Some other points to remember:

  • Even if your workout will be rushed, make time to warm up. Do some stretches, but instead of rushing it, ease into the stretch hold it for about 20 seconds. Then run on the treadmill or spend about 10 minutes cycling.
  • It’s also worth reminding yourself about how to breathe when lifting the weights. You always exhale when lifting the weight and inhale when lowering it.
  • Think through it: this may sound trite, but it works. Visualise yourself completing every move perfectly: “Lift smoothly, don’t rush it, don’t arch your back” and so on. It’ll take a while to get right, but once you get it right you’ll have developed a good habit you can stick with for years to come.
  • Ambush your body: try start off your workout on an exercise bike, with the “interval” routine. You cycle sedately for several minutes, then have a short burst of spectacular speed, then slow down again and repeat the whole thing. This is not for the blokes who like to read books on quantum physics while cycling. The sweat will only make the pages soggy.
  • Watch those hands: try shifting your grip to work the most muscles. A set of biceps curls can start with an overhand grip, which will concentrate on the oft-neglected brachialis muscle. Next, use an underhand grip, which everyone uses to build the biceps, the really big, round one on the front of your upper arm. Combining these two moves ought to give your arm bulk as well as definition.
  • Narrow it down: Your back muscles are strong. To develop properly they need a proper workout, so don’t be afraid to use heavy weights, as long as it’s the muscle that taking the strain and not the spine.
  • One of the better exercises available is the pull-down machine. If you choose a narrow grip with your palms facing toward you, your arms and shoulders will get more of a workout than your back.
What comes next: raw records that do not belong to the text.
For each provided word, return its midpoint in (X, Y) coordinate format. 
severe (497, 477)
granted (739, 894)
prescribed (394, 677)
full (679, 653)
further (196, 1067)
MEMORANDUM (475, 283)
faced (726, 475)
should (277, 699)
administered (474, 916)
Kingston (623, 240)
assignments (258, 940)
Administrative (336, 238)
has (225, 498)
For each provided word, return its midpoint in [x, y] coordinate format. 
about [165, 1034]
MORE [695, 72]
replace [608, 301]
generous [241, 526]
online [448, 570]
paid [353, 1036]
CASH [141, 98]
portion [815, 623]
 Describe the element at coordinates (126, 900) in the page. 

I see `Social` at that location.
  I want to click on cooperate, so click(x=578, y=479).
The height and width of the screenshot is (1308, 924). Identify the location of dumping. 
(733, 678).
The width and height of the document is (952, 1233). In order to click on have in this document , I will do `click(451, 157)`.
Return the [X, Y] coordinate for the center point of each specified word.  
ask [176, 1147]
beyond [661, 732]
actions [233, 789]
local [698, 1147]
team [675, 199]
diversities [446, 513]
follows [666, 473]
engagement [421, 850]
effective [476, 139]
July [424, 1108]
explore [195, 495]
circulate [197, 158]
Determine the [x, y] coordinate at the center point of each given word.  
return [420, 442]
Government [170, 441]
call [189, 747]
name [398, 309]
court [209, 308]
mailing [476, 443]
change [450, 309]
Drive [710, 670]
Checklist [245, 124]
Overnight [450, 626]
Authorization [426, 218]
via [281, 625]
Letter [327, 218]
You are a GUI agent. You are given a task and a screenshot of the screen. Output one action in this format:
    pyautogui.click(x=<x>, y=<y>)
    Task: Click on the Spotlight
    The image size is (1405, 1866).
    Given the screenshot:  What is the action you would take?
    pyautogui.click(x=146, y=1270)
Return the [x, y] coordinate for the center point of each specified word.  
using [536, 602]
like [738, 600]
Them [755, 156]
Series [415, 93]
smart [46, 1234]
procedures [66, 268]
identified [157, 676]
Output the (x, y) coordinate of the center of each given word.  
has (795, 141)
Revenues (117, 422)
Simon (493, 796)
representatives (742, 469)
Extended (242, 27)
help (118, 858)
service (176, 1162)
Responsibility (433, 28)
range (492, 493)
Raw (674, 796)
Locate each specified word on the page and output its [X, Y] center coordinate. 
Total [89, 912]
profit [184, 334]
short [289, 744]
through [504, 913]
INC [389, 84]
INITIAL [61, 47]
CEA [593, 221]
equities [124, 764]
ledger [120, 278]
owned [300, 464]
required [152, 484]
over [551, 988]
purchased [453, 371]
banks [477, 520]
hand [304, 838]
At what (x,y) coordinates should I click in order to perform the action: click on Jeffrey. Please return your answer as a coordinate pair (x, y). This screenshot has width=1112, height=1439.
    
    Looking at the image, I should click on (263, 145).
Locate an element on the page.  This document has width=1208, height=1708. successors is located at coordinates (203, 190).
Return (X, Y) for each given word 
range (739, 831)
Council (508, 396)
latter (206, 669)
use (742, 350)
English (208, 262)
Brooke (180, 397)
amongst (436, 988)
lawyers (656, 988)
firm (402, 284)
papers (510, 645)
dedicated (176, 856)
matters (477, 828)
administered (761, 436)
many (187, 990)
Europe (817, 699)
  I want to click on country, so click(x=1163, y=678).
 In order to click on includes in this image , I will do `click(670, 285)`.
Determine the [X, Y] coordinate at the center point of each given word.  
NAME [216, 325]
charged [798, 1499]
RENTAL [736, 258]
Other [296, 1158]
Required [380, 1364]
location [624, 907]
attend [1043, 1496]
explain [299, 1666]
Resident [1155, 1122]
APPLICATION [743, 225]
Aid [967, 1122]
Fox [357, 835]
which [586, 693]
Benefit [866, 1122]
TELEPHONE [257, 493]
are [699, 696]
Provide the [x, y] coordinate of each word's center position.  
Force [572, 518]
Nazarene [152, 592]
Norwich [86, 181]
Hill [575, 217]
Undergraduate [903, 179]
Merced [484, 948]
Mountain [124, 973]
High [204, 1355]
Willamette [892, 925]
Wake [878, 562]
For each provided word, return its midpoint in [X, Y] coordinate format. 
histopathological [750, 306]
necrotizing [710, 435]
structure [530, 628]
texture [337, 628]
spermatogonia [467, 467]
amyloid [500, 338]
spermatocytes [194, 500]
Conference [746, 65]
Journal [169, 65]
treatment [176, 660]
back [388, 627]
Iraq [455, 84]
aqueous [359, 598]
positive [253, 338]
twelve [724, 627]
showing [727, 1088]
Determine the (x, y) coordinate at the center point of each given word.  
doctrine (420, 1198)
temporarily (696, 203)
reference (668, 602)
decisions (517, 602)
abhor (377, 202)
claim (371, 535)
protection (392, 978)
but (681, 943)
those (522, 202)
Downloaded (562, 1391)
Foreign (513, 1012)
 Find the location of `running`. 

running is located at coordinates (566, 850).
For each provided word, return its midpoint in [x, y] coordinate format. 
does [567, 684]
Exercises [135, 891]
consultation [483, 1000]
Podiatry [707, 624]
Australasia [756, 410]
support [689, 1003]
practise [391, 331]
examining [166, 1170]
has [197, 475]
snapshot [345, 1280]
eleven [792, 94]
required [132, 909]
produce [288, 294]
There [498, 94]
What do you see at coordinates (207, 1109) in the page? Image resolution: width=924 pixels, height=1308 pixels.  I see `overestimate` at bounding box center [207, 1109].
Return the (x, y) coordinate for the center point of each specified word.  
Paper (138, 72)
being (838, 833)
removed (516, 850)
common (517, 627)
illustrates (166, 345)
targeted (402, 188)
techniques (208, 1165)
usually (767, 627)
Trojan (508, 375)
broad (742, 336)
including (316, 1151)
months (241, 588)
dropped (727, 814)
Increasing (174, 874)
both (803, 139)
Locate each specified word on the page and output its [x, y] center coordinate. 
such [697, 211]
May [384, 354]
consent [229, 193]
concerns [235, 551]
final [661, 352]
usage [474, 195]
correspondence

Keep your arms wide apart and your palms facing forwards, which will help build the latissimus dorsi muscles on the back.
  • Take it slow: We’ve all seen the show-offs who use their body weight to fling heavy sets of weights upwards and let them crash down again with a bang that measures on the Richter Scale and stuns small animals at 20 metres.
  • They might feel good about their workout, but they’re wasting their time. Instead, use a slightly lighter weight and lift and lower it slowly. Count like this: lift to the count of five, lower to the count of five, pausing for a moment and doing five repetitions like that. If you’re doing it correctly, your muscles will be screaming their protest by the second set. What’s more, you’ll pile on the muscle.
  • Finish up with some exhaustion: There’s a wonderfully wobbly feeling you get when you’ve had a good workout and all your muscles are lodging formal protests with the United Nations. There’s a sure way to achieve it, too. Finish your session on say, the bench press, although the pulldown machine will work just as well. Put more or less the heaviest set of weights you’d push and do two sets of ten. Remove say, ten kgs and do another set, then immediately continue to the point of exhaustion. You’ll feel like you’ve been hit by a train, but it’s at that point that you’ll be building endurance and strength.

Finally, remember that your body needs to rest and respect. You’re crazy to work out when you have flu’. Get enough sleep and enough electrolytes. Try soaking in a warm bath with some arnica in it. After a good workout your muscles need 48 hours to recover and build. Gentle swimming will help ease the knots without risking injury. So take it slowly. Just keep going.